2011年10月2日日曜日

ボランティア(岩手県宮古市河南中学校)

 何が 私を駆り立て 東北に向かわせるのか わかりません。
 震災当初は、食を持って 人々に温かい思いを抱いてもらいたかった。そんな大変な事を経験した事はないけど、寒い時に温かい物を提供したかった。それは 出遅れて 出来なかったんだけど。。。。

 今回は築地で被災地を支援するチーム Tsukiji Women のバザーに同行させてもらいました。新品の食器類を集め、築地に来るトラックの帰りに荷を乗せて、現地で無料バザーをする活動を続けている団体です。
 私は120個のパウンドケーキを焼いて、バザーに来た方に配る事になりました。(要請があり、コックコート持参です。)
 
 私の他の方々は、盛岡で前泊し、朝バスで宮古に入り、私は店を20時に閉めてから 品川発の夜行バスで、朝7時に宮古駅に着きました。

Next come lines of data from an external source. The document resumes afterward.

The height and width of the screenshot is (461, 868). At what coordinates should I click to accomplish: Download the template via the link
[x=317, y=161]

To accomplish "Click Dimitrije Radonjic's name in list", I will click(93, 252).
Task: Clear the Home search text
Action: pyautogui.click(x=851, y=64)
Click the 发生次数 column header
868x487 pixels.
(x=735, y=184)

 8時頃 宮古のスタッフが迎えに来てくれ、魚市場に連れて行ってくれました。鰯とか、どんことか安くて うらやましい。野菜は宮古産の物が多く、農家の方が売れるブースもあり、いい市場だなと思いました。魚は買い控えましたが、ヒラタケ¥200は 買ってしまいました。

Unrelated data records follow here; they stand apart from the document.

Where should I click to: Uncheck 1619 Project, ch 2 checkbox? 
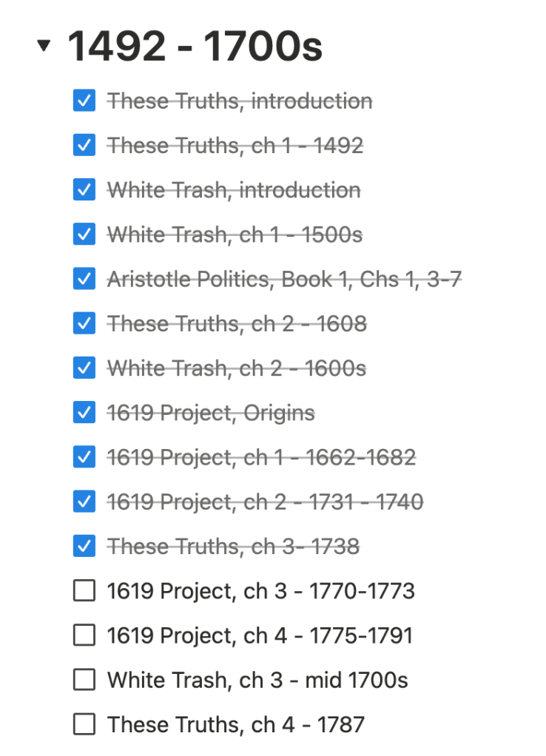point(84,502)
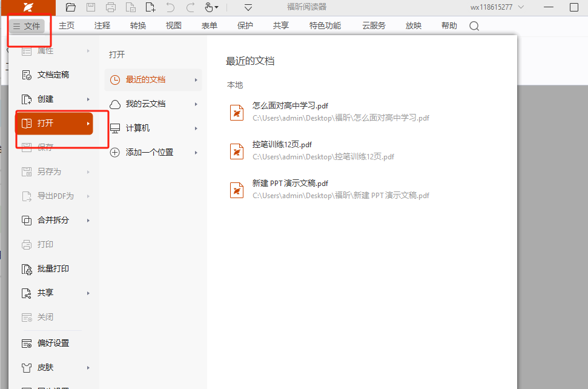Click the Foxit logo in top-left corner

27,7
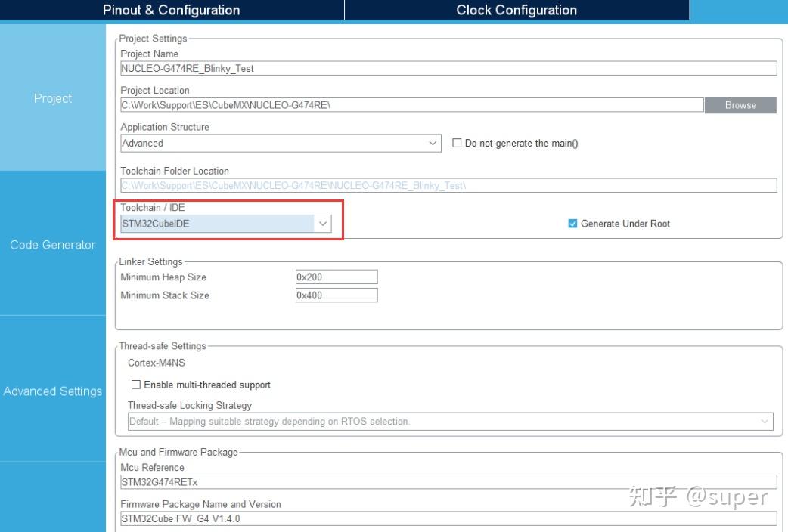The height and width of the screenshot is (532, 788).
Task: Click the Browse button for Project Location
Action: coord(740,105)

 その後 港の方に車を回してくれ、あり得ない風景をたくさん見ました。(画像はありません)
*土台だけの町並み
*1階に木を打った市庁舎
*2、3階のガラスが割れた建物、、、、
*ガソリンスタンドの天井がねじ曲げ、どこに水が乗ってこうなったの???というあり得ない曲がり方

 案内をしてくださった方も1階が浸水し、帰宅も出来ず、3月11日は大変な思いをしたそうです。
 他の人も話すとウルッとしちゃってね、という人もいて、ご家族は、、などとても聞けませんでした。

 あったはずの家屋の土台もたくさん見ました。がれきというか、鉄のゴミが積み上げてある空き地もありました。バザーをした河南中学校は高台でした。(この辺では 高い所に学校を作るそうです。)
 すでに 何度も被災地で 食器を提供し 今回は本当に小規模でとおっしゃる大森さんですが、いやいや 広げると結構あります。体育館の半分位を使い L字に品物を並べます。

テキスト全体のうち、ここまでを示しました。